## Data under study:
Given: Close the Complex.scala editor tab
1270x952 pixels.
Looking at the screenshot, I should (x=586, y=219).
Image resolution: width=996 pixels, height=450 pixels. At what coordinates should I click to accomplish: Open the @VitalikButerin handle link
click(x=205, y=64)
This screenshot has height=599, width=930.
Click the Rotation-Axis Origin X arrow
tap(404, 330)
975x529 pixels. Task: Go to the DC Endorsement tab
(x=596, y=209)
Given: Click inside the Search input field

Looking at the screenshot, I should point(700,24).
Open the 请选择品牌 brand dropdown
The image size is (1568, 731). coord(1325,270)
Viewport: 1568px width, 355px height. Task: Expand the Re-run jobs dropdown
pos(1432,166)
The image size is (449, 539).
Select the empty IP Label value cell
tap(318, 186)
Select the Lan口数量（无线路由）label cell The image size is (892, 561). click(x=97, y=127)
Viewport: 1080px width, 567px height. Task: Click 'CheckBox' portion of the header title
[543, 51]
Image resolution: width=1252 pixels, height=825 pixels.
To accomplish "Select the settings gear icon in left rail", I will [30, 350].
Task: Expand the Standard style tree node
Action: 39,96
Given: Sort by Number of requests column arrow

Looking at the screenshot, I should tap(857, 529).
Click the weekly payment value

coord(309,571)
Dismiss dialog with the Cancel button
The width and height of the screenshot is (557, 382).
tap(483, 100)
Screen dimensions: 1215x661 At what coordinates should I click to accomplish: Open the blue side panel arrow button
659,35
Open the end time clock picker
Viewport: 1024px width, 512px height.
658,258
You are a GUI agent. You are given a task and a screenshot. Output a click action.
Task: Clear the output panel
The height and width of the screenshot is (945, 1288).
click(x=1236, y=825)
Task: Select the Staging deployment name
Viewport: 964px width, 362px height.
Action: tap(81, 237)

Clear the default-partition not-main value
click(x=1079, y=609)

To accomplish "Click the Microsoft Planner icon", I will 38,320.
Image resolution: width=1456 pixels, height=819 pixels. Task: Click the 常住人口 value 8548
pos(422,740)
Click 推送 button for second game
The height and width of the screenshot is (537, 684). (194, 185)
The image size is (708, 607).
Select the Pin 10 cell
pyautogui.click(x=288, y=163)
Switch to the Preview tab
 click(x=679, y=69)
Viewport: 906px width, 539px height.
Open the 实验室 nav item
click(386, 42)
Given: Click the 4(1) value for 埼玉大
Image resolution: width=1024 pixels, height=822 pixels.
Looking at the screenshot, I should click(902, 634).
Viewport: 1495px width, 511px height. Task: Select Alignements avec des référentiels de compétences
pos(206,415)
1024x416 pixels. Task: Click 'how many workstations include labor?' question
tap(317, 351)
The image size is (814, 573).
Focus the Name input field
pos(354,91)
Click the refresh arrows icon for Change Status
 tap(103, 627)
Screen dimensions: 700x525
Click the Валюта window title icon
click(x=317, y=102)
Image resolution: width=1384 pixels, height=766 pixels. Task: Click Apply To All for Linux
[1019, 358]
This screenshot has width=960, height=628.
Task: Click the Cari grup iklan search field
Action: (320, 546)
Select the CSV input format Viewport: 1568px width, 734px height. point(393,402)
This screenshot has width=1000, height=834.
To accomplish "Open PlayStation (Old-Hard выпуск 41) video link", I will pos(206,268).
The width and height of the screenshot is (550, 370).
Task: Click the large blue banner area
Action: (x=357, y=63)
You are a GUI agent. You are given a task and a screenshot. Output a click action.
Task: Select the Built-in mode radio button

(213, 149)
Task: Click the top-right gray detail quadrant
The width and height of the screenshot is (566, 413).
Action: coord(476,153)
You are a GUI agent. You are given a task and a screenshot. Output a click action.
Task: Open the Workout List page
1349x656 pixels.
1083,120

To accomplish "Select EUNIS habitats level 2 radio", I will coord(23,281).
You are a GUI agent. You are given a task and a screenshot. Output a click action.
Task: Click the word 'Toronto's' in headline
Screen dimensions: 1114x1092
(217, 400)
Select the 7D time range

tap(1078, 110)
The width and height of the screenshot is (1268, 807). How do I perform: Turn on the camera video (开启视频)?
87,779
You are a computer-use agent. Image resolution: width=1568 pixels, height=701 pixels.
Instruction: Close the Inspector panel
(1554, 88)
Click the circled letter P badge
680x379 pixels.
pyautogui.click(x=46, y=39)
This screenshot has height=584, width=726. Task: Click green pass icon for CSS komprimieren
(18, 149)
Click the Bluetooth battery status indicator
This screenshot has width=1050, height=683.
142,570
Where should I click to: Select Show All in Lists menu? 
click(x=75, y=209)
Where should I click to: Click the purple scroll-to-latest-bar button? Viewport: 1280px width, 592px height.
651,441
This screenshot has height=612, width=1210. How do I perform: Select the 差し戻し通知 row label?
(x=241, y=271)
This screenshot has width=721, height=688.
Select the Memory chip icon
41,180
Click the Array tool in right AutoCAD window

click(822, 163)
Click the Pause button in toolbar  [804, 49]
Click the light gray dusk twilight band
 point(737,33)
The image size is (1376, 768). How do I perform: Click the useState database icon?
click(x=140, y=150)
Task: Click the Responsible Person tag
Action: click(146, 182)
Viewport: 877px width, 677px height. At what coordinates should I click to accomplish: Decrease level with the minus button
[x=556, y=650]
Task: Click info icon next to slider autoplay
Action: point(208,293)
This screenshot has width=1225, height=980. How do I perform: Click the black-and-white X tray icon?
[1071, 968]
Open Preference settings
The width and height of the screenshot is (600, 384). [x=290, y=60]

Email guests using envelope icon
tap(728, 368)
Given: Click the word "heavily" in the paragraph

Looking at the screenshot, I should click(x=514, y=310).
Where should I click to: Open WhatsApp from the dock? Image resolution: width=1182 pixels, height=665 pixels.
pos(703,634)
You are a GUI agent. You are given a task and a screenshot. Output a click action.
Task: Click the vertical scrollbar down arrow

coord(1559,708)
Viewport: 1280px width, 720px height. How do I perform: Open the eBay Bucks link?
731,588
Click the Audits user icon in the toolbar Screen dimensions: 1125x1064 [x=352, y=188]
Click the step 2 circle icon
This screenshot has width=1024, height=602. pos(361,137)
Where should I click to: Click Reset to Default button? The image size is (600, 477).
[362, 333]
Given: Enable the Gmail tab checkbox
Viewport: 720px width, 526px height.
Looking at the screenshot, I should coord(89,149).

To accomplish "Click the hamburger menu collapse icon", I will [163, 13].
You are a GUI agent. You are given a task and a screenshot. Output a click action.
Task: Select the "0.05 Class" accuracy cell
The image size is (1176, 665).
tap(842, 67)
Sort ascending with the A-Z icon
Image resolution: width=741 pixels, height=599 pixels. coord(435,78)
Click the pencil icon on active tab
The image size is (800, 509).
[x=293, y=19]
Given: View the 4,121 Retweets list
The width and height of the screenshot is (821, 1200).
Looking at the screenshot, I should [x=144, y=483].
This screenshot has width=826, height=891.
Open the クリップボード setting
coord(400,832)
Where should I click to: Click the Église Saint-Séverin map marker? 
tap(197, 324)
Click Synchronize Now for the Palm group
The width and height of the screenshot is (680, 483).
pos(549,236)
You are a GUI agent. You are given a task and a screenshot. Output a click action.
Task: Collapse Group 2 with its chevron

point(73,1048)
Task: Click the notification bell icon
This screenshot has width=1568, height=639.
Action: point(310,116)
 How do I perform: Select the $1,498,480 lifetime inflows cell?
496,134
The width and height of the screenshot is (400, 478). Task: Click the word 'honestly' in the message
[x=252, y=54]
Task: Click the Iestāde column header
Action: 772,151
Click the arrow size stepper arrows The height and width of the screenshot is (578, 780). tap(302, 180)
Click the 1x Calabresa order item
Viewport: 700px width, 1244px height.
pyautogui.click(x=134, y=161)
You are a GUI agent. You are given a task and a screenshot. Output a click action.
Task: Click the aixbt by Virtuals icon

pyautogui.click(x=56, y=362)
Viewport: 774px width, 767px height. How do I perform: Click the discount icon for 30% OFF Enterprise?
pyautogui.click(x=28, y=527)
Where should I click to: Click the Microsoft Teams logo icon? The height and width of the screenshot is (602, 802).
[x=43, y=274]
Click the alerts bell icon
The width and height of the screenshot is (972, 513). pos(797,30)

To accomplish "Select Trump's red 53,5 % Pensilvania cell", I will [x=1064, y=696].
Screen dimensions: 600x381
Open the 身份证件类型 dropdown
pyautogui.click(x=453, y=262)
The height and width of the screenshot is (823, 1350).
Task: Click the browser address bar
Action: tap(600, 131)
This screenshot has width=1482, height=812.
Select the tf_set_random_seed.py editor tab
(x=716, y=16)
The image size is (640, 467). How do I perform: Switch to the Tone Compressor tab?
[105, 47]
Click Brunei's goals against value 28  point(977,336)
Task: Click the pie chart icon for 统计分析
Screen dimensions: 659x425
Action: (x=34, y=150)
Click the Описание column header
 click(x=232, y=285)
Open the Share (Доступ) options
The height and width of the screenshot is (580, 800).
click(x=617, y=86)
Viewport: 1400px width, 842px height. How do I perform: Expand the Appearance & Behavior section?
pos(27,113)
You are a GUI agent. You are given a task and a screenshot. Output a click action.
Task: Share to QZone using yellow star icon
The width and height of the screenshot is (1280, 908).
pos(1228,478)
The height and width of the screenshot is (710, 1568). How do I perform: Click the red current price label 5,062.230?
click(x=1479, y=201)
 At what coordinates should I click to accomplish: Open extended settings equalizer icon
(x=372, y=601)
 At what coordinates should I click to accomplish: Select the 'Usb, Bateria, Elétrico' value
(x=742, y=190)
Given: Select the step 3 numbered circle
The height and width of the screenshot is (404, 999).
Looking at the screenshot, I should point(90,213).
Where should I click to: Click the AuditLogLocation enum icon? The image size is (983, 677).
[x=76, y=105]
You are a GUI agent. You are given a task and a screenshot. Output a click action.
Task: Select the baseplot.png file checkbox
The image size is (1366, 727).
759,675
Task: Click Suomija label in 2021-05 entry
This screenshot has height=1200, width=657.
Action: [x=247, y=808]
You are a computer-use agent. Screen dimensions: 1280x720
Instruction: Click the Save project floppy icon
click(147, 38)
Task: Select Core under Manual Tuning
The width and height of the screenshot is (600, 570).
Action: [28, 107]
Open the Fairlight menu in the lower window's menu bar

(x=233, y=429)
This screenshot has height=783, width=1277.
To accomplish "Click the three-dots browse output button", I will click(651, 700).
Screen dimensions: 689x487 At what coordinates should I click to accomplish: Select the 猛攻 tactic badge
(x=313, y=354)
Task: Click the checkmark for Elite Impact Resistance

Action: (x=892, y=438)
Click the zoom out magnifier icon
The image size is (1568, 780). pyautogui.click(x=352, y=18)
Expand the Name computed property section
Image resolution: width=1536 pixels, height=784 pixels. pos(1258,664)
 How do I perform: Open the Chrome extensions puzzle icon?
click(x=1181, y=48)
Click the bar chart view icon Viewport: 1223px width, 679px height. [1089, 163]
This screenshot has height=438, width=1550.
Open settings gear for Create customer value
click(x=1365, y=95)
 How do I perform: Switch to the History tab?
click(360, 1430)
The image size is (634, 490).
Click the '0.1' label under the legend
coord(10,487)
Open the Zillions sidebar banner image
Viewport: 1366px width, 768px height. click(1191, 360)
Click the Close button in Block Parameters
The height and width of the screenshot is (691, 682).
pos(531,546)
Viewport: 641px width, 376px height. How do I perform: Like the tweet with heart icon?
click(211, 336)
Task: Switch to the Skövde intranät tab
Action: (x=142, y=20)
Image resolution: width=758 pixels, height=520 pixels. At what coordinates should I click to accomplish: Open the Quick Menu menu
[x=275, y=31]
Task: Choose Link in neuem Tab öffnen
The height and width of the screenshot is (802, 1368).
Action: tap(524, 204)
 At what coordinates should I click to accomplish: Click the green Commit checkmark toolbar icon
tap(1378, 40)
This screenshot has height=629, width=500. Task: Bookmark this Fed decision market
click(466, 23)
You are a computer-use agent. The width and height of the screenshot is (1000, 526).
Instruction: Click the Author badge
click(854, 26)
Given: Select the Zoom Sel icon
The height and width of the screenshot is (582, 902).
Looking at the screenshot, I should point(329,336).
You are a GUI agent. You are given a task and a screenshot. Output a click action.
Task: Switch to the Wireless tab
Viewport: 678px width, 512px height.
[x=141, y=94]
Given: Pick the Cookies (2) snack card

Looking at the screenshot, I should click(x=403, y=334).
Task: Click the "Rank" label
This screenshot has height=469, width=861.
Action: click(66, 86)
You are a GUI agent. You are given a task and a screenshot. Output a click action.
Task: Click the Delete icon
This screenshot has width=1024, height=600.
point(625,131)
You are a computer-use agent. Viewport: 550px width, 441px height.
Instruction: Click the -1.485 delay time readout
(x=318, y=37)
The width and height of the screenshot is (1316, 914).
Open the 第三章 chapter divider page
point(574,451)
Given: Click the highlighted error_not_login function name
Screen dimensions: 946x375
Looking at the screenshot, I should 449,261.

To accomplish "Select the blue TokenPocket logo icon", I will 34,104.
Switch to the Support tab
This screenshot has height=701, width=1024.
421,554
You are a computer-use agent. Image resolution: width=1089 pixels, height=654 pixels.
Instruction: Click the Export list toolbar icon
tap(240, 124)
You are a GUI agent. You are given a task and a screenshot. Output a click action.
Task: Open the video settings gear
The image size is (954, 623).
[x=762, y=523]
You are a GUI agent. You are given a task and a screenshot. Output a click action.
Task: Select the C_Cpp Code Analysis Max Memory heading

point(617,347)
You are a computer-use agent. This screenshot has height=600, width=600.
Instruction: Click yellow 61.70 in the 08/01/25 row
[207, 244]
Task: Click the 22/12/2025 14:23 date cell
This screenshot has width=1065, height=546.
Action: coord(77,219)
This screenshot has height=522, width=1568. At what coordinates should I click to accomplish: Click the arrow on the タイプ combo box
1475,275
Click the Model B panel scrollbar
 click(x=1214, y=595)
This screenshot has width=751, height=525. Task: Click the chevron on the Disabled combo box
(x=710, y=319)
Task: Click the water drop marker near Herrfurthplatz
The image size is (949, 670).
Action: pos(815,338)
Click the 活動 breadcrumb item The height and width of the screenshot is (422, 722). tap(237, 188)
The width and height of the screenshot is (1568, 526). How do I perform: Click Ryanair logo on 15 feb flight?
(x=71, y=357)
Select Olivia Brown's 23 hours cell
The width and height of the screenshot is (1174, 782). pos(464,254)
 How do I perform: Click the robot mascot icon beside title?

## Work request:
From the records above, copy only the lines starting with the line that holds "Clear the default-partition not-main value" and going on through the line that holds "This screenshot has width=1000, height=834.", exactly as written.

## Exercise output:
Clear the default-partition not-main value
click(x=1079, y=609)

To accomplish "Click the Microsoft Planner icon", I will 38,320.
Image resolution: width=1456 pixels, height=819 pixels. Task: Click the 常住人口 value 8548
pos(422,740)
Click 推送 button for second game
The height and width of the screenshot is (537, 684). (194, 185)
The image size is (708, 607).
Select the Pin 10 cell
pyautogui.click(x=288, y=163)
Switch to the Preview tab
 click(x=679, y=69)
Viewport: 906px width, 539px height.
Open the 实验室 nav item
click(386, 42)
Given: Click the 4(1) value for 埼玉大
Image resolution: width=1024 pixels, height=822 pixels.
Looking at the screenshot, I should click(902, 634).
Viewport: 1495px width, 511px height. Task: Select Alignements avec des référentiels de compétences
pos(206,415)
1024x416 pixels. Task: Click 'how many workstations include labor?' question
tap(317, 351)
The image size is (814, 573).
Focus the Name input field
pos(354,91)
Click the refresh arrows icon for Change Status
 tap(103, 627)
Screen dimensions: 700x525
Click the Валюта window title icon
click(x=317, y=102)
Image resolution: width=1384 pixels, height=766 pixels. Task: Click Apply To All for Linux
[1019, 358]
This screenshot has width=960, height=628.
Task: Click the Cari grup iklan search field
Action: (320, 546)
Select the CSV input format Viewport: 1568px width, 734px height. point(393,402)
This screenshot has width=1000, height=834.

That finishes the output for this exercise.